━━━ SUPPLIED DATA

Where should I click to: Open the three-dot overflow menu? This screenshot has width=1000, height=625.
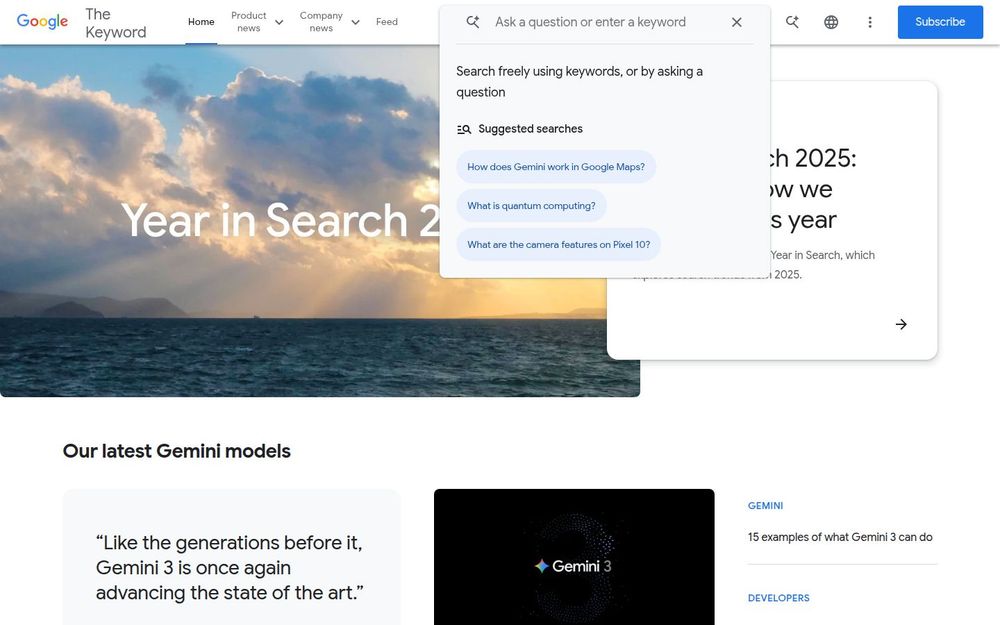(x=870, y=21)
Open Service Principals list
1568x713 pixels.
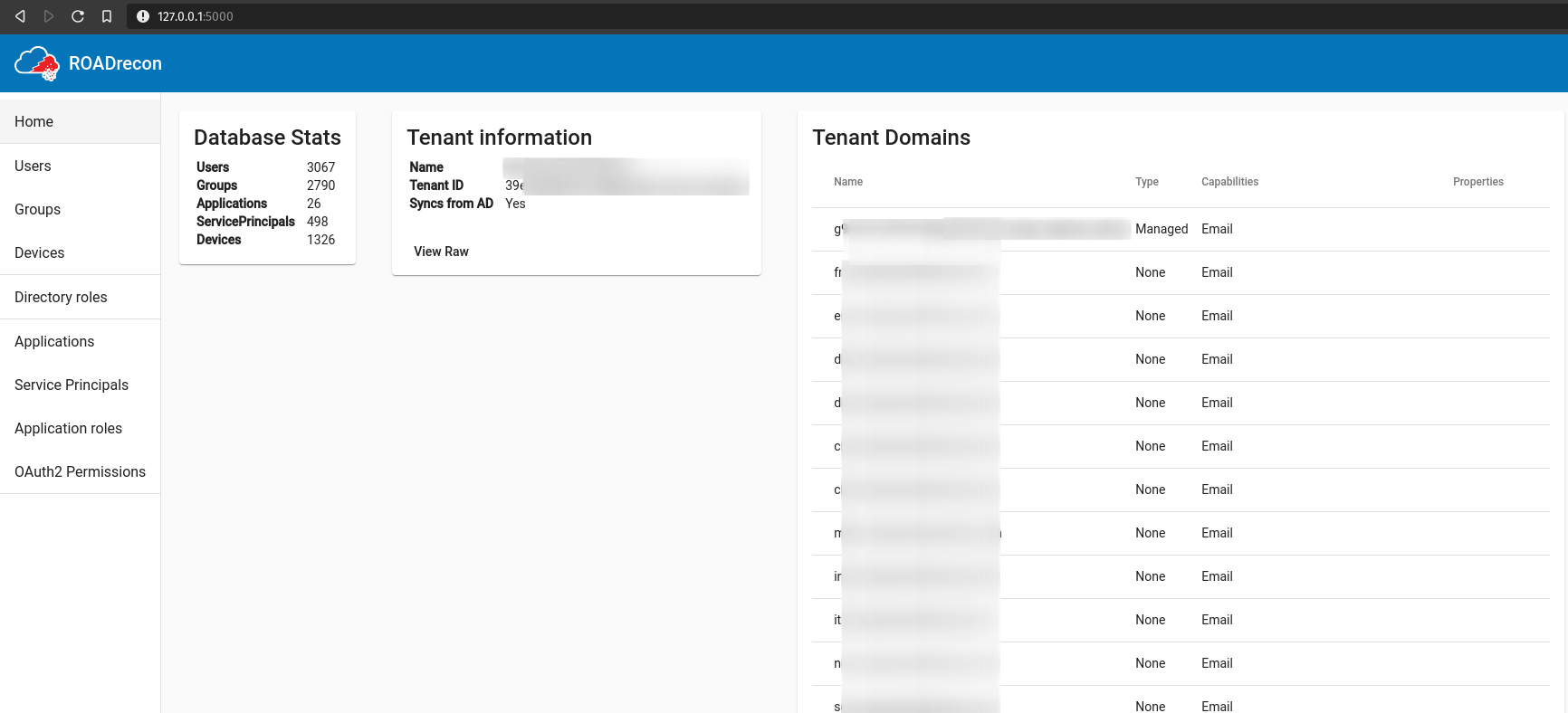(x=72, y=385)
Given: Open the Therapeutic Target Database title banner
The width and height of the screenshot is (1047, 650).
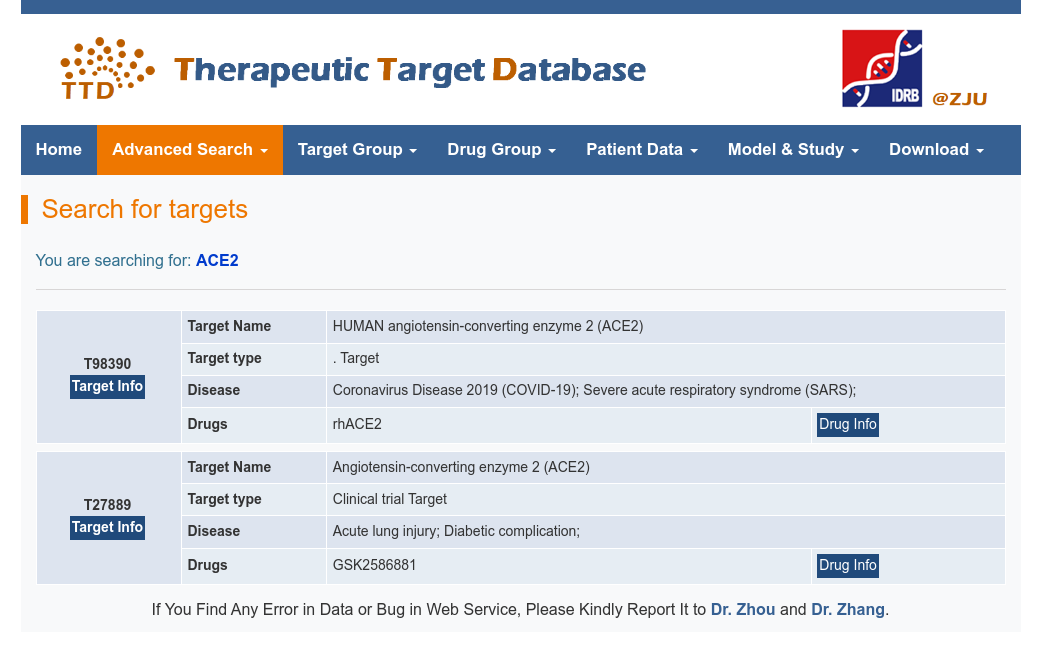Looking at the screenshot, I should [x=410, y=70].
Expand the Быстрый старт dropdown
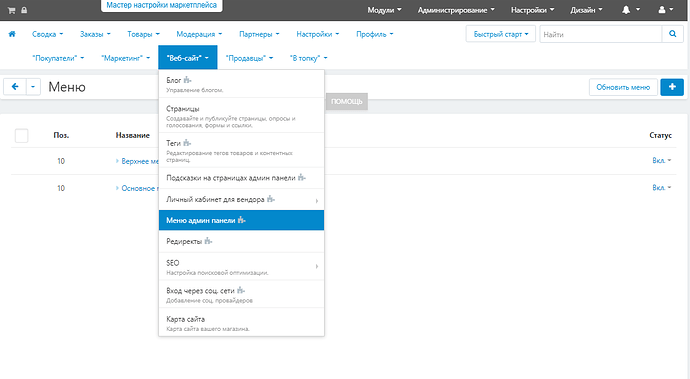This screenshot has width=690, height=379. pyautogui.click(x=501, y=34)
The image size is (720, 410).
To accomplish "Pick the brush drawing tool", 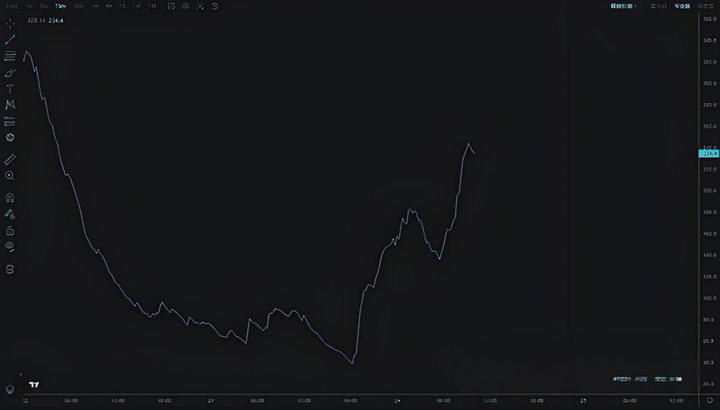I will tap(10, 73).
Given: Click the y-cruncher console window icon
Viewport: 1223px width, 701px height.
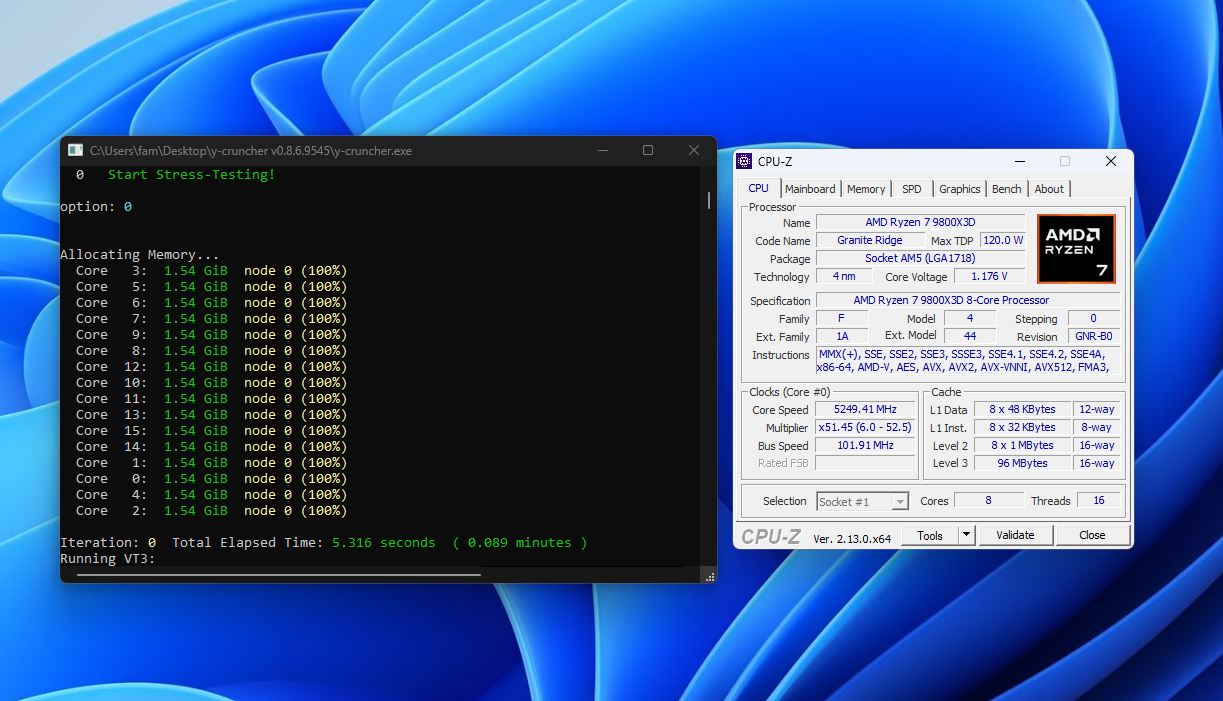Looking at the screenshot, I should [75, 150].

━━━━━━
━━━ SUPPLIED DATA

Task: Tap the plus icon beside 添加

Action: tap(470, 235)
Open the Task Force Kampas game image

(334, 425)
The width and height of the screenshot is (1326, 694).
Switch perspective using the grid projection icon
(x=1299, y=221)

━━━━━━

### TO DO
Of the lines above, show those in which "Given" appears.

### TASK RESPONSE
Given: Open the Therapeutic Target Database title banner
Given: Click the y-cruncher console window icon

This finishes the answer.